- **Exercise requirements**:
If a line in the entries below contains "computer", copy it.

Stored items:
===

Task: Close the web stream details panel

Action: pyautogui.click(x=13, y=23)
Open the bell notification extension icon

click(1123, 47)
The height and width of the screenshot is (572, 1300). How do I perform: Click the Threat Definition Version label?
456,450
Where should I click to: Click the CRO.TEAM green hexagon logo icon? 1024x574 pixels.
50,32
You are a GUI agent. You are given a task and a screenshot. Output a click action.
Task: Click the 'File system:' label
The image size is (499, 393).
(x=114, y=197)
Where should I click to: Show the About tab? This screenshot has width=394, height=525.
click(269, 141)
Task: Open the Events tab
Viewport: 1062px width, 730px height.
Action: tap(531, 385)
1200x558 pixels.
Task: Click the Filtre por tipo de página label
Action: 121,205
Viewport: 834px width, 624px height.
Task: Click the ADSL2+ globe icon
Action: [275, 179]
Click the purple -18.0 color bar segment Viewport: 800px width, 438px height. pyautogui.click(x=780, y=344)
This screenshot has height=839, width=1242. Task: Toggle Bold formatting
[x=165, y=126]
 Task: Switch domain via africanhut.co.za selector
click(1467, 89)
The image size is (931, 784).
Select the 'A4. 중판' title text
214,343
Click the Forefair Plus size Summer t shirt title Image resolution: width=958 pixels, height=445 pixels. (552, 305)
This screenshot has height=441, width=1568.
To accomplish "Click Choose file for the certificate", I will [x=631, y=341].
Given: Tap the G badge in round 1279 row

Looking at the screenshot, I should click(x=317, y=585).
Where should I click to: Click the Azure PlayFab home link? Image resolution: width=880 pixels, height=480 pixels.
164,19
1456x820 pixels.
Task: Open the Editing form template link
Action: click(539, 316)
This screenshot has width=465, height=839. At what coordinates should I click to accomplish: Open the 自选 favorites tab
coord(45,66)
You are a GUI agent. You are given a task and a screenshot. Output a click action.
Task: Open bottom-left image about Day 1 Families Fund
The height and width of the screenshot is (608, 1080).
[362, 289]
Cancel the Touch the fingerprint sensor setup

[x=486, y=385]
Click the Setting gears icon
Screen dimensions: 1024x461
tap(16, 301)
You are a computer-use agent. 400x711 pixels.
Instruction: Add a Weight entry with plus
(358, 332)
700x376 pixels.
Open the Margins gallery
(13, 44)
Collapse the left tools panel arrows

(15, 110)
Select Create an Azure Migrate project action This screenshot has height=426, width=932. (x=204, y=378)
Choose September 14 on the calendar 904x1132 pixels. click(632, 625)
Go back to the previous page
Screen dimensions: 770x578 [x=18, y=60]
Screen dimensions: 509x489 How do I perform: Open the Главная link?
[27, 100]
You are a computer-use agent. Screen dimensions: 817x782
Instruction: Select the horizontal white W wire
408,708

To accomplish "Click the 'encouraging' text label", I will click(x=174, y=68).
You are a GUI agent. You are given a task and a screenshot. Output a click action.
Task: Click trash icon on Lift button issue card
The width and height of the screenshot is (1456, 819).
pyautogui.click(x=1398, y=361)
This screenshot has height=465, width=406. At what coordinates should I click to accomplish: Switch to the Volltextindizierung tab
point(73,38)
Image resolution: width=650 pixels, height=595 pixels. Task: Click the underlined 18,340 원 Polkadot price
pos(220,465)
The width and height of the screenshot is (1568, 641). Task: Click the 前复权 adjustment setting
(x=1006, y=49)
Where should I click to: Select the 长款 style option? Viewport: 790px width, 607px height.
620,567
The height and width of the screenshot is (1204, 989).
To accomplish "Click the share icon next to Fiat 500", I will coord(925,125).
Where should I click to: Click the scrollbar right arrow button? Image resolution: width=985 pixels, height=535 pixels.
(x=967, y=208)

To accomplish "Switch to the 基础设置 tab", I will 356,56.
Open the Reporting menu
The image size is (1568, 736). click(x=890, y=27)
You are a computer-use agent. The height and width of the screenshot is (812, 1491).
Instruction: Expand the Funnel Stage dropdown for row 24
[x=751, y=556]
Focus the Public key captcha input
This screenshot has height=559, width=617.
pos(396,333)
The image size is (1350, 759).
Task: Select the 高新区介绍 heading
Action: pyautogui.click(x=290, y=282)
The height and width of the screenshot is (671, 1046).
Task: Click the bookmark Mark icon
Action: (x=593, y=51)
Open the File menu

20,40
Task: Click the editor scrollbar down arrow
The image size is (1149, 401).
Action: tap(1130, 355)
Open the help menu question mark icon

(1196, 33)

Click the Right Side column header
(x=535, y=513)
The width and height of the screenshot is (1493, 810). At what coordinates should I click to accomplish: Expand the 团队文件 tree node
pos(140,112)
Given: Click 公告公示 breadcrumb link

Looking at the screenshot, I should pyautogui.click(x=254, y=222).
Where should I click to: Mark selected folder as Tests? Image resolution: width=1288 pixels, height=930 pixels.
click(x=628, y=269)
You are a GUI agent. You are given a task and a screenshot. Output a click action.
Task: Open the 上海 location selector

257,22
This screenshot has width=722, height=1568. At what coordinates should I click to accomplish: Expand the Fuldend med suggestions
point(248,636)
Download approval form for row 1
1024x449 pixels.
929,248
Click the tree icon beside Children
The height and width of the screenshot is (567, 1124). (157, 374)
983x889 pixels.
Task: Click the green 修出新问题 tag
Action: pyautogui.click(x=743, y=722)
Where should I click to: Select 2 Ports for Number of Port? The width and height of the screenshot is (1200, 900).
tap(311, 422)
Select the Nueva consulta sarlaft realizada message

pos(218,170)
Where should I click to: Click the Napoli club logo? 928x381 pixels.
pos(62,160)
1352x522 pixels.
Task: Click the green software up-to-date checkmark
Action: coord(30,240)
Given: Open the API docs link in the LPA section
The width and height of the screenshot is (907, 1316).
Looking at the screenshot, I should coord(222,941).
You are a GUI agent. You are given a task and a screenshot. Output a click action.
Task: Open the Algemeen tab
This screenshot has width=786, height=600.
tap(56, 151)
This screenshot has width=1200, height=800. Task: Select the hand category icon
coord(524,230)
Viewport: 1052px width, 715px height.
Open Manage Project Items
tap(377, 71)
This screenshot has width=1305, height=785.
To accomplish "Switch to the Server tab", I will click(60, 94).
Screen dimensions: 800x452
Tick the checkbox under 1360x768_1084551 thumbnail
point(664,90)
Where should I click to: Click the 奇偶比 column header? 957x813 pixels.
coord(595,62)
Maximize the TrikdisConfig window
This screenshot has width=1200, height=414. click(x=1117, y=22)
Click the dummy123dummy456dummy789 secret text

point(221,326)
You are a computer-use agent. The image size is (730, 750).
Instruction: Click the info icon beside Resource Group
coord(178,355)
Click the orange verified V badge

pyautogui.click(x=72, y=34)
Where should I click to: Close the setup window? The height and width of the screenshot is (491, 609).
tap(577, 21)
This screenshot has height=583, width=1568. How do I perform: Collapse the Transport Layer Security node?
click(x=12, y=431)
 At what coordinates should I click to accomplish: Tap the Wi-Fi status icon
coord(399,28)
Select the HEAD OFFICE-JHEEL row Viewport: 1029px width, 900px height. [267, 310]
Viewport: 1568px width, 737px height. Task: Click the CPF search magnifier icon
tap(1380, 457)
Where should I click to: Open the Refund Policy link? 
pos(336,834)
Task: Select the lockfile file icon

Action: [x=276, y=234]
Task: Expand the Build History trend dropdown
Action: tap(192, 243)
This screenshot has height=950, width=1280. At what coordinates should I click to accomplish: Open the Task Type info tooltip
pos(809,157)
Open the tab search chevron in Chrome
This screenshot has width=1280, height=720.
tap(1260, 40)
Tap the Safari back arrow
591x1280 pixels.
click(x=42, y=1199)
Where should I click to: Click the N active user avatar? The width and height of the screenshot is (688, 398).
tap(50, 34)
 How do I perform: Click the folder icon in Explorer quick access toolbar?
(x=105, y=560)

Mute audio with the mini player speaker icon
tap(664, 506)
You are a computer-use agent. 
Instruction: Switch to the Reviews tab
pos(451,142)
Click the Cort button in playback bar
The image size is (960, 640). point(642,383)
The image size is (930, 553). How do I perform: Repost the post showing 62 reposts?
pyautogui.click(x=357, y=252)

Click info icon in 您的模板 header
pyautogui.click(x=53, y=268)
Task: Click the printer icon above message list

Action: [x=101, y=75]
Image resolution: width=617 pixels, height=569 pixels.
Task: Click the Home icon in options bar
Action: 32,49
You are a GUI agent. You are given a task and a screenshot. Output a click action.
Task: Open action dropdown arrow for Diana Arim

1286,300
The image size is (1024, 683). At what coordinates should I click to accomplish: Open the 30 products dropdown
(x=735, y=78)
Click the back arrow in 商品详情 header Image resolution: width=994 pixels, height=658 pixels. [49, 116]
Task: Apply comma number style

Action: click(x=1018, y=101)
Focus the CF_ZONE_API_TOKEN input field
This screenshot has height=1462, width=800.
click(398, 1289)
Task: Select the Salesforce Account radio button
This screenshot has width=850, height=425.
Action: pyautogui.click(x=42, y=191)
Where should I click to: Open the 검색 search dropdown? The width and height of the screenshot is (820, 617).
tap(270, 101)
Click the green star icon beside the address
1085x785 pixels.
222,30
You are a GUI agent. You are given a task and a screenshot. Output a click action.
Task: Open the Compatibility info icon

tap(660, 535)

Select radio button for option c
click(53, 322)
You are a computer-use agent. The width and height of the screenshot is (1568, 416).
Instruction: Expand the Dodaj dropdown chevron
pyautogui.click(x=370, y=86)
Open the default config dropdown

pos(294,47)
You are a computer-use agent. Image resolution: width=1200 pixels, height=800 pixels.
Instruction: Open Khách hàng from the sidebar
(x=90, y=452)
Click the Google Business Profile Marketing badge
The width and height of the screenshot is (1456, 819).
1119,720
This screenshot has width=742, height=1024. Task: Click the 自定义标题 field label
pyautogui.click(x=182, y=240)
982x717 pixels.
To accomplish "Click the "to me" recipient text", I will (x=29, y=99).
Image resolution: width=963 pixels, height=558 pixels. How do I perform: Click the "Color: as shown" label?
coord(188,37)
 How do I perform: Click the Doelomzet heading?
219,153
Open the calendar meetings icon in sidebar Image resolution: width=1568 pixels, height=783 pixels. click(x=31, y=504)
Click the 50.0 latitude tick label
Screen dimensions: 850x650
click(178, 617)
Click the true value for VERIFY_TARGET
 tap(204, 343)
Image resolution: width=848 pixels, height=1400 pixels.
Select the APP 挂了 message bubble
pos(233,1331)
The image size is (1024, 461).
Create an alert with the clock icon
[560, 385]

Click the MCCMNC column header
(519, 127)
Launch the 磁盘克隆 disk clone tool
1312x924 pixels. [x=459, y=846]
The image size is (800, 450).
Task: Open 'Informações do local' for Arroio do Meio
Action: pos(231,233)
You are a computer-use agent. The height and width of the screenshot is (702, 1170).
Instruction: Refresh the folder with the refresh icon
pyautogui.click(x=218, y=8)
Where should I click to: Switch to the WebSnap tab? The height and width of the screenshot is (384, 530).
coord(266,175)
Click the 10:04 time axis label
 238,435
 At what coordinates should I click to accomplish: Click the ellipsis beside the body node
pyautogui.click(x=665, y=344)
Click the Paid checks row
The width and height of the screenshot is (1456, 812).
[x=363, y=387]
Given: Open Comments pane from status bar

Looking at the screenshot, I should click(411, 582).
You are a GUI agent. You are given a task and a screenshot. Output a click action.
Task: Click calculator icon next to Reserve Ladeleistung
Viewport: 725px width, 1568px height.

===

- **Answer to the problem**:
You are a computer-use agent. 400x711 pixels.
You are a computer-use agent. Screen dimensions: 817x782
You are a computer-use agent. The height and width of the screenshot is (812, 1491).
You are a computer-use agent. The image size is (730, 750).
You are a computer-use agent. 
You are a computer-use agent. The width and height of the screenshot is (1568, 416).
You are a computer-use agent. Image resolution: width=1200 pixels, height=800 pixels.
You are a computer-use agent. The height and width of the screenshot is (702, 1170).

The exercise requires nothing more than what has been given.